**TASK OBJECTIVE**
Once the line holding "You are a GUI" is found in the listing below, write it out and each later line exactly, up to and including the one holding "1400x864 pixels.".
━━━━━ RECORDS FOR THIS EXERCISE ━━━━━
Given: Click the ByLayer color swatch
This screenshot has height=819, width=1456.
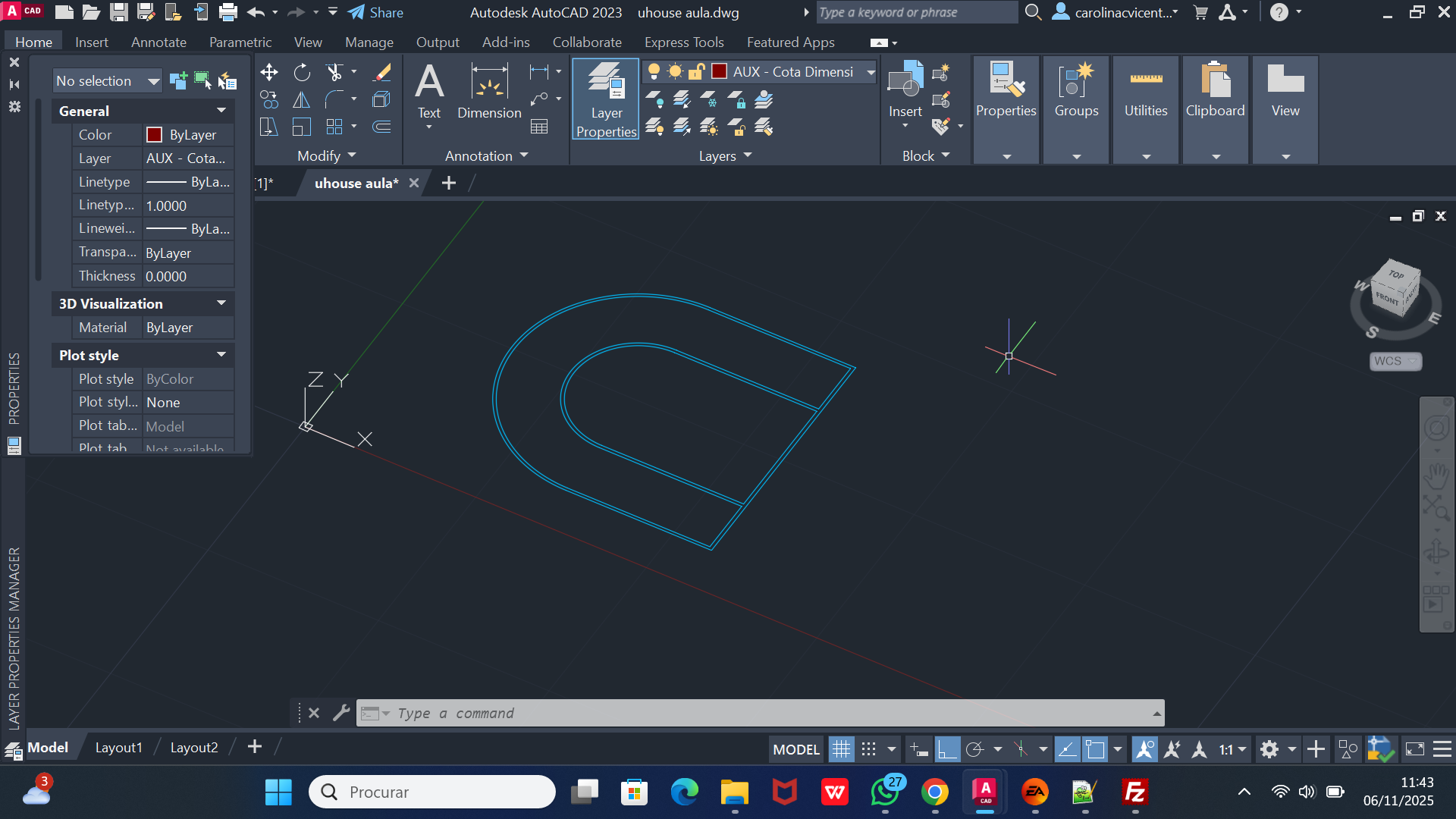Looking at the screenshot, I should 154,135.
━━━━━
━━━━━ RECORDS FOR THIS EXERCISE ━━━━━
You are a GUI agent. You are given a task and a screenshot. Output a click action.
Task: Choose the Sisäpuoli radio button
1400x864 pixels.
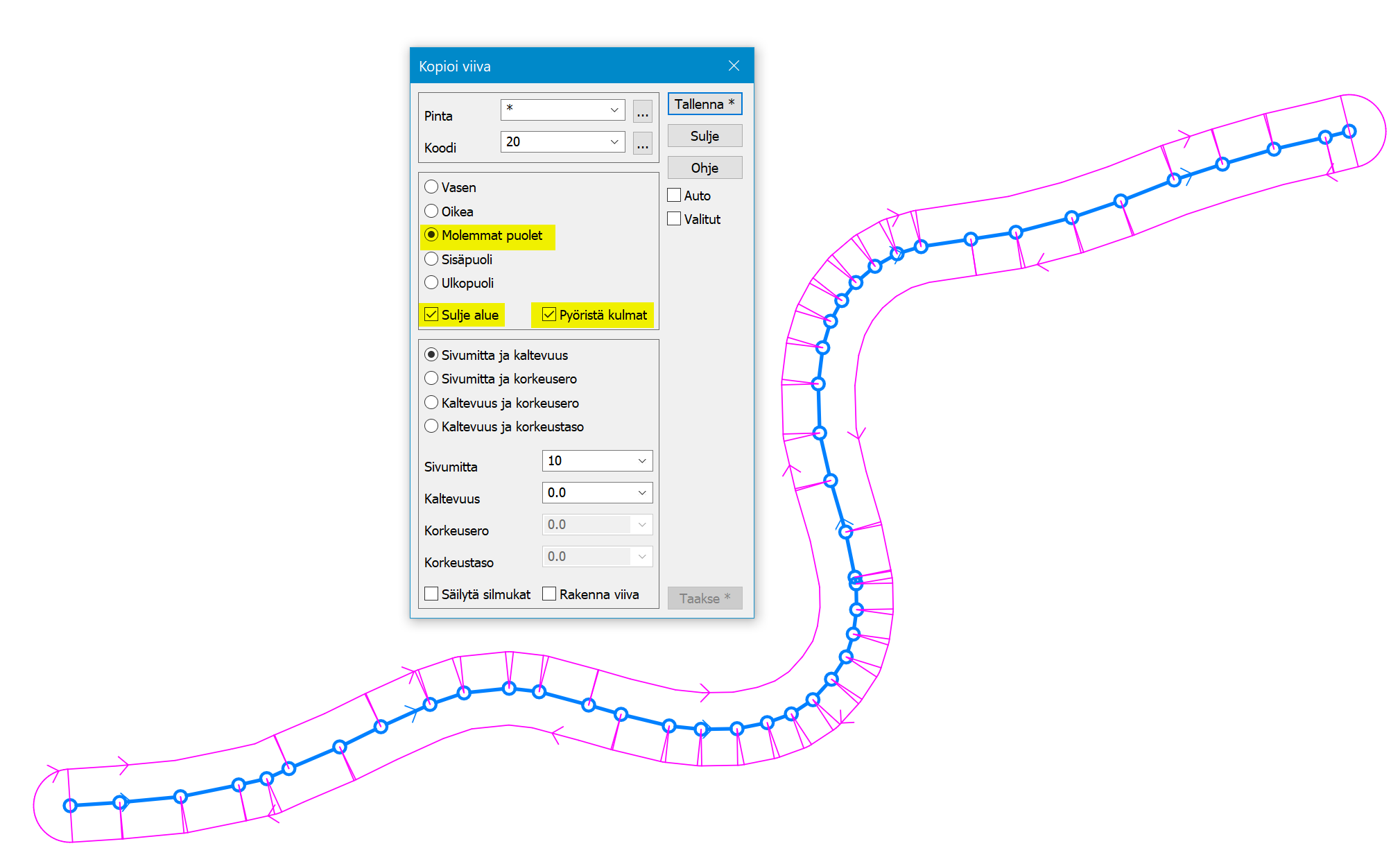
━━━━━
━━━━━ RECORDS FOR THIS EXERCISE ━━━━━
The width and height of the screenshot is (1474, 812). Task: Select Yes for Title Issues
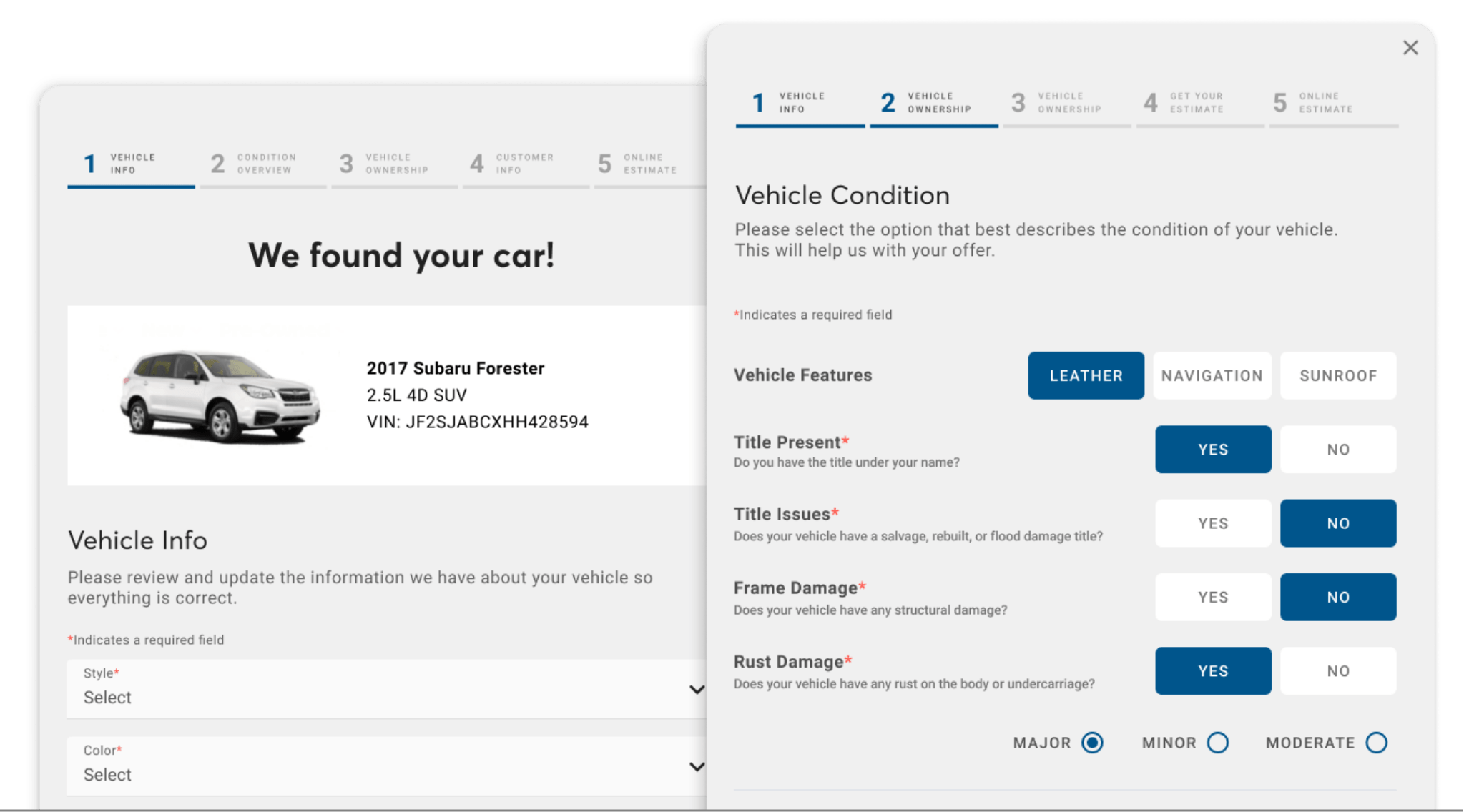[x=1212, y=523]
━━━━━
**YOUR RESPONSE**
You are a GUI agent. You are given a task and a screenshot. Output a click action.
Task: Choose the Sisäpuoli radio button
1400x864 pixels.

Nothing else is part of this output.